Отражаясь в уже отравленных водах озера Мичиган, тянулась цепь особняков – рейнских замков, готических крепостей, средневековых сторожевых башен, перемежаемых оградами и манежами, где мелькали породистые крупы лучших скаковых коней. Не все сооружения отличались вкусом, но в том-то было и дело. Богатство новой аристократии – лордов – пуговичных фабрикантов, баронов-бакалейщиков и королей свиных туш – было броским и беззастенчивым. Вы могли ощутить его запах в воздухе.

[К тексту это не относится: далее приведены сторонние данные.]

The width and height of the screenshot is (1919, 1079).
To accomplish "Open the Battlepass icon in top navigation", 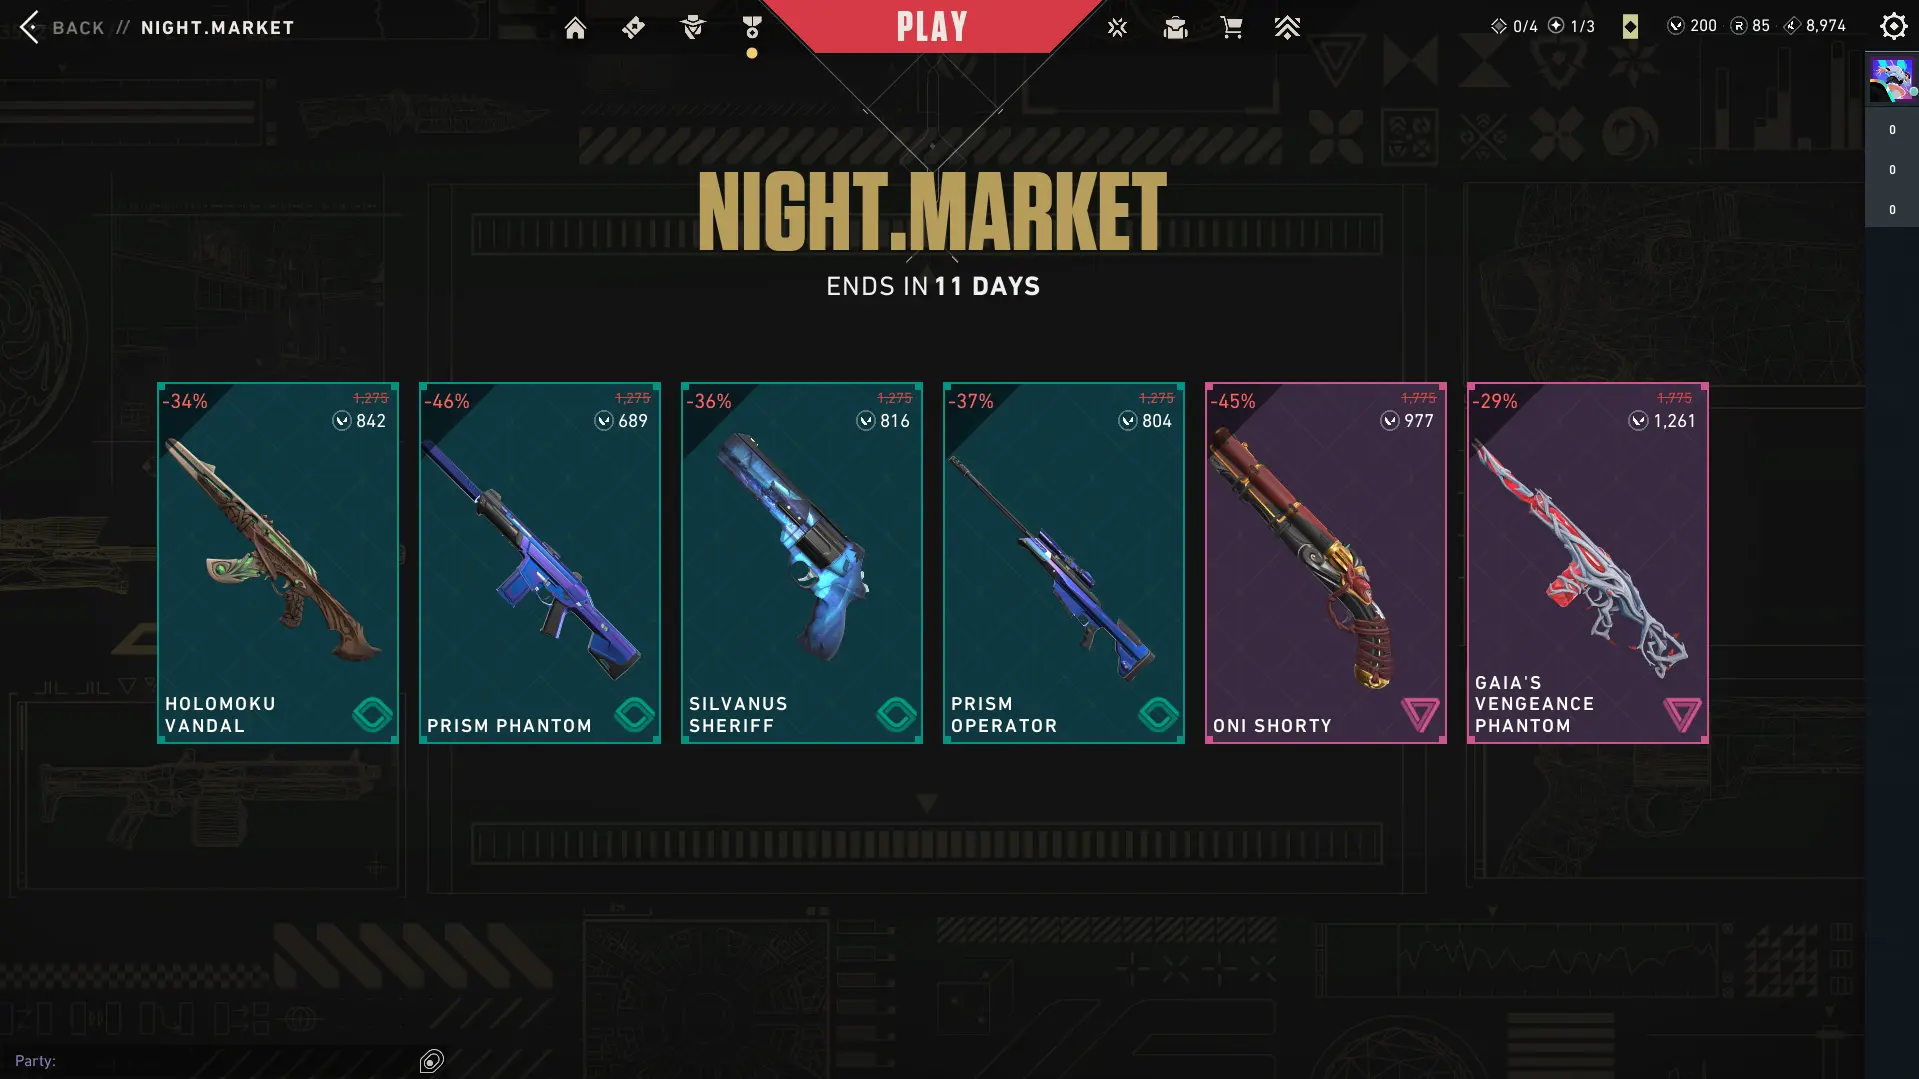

Либби, Свифтам и Армерам удалось каким-то чудесным образом превратить семьдесят пять миль сточных канав в место обитания высшего света с его тематическими вечерами и суаре, цилиндрами и затянутыми в рюмочку талиями вечерних платьев, с украшенными эгретками французскими шляпками-ток и собачьими жемчужными ошейниками. Для Бринкли все это стало примером правильного использования денег.
В Чикаго ему понравилось и другое. Местоположение города – на возвышенности в верховьях Миссисипи – сделало его не просто столицей мясной промышленности (а позднее и производства алкоголя, как, впрочем, и блюзов), но и центром притяжения шарлатанов. В одной только избранной Бринкли сфере – рэкете страдающих от мужских болезней – представлялась масса возможностей. Наряду с близнецами Райнхардтами здесь работала компания Пэкера, производившая экстракт из ятрышника, сдобренный, как говорили, вытяжкой из бараньих тестикул. На логотипе компании были изображены Юнион-Сток-Ярд и скотобойни Армера. Ничего общего с Армером компания Пэкера не имела, но цель такого сближения была ясна: как-то соединить идею ятрышника с процветающим мясным производством. В соперничающей с Пэкером Ветеринарной компании, когда ее владельцы повздорили, не поделив прибыль, один из партнеров попросту всадил пулю между глаз другому партнеру – вот оно, шарлатанство по-чикагски.
Но Бринкли это не интересовало, по крайней мере, в тот период. Он приехал в город с иной целью: поступить в медицинское учебное заведение. Из чего можно заключить, что намерения он имел, пусть и недолго, самые благие. Однако более вероятно, что желаемый успех требовал блеска респектабельности и большей оснащенности инструментария. Так или иначе, время поджимало: он был женат на Салли, имел двух дочерей, на подходе был третий ребенок. У него были обязательства.
Какую же школу он должен выбрать?
Для многих в его положении ответ был бы очевиден. Американская медицинская ассоциация, эта почтенная крестная мать всей американской медицины, имела свою штаб-квартиру в Чикаго, там под эгидой и пристальным контролем АМА работало несколько основных медицинских школ. Туда тянулась молодежь – толпы добропорядочных, безупречно консервативных студентов, таких как Моррис Фишбейн, пухлый паренек из Индианаполиса, прибывший в Чикаго немного позже Бринкли. Фишбейн был сыном торговца стекольным товаром, эмигрировавшего из Восточной Европы. Идея стать доктором возникла у Морриса частично из-за регулярно встречаемых им в ближайшем парке людей – пациентов жившего неподалеку доктора Бенджамина Бая, шарлатана, лечившего от рака. Бай специализировался на раке лица и шеи и лечил пациентов едким натром[3]. Фишбейн не мог забыть, как писал он позднее, «убийственный вид этих несчастных», их забинтованные головы, кровь, сочившуюся сквозь бинты. И вот теперь он готовился к поступлению в Медицинский колледж Раша, который хоть и был назван в честь человека, по-своему не менее убийственного, являлся старейшей и одной из самых уважаемых медицинских школ города, связанной тесными узами с Университетом Чикаго и находившейся под покровительством АМА. Бринкли же, со своей стороны, не спешил присоединиться к большинству. Интуитивно избегая широких проторенных путей, он предпочитал наблюдать со стороны. У него было несколько вариантов.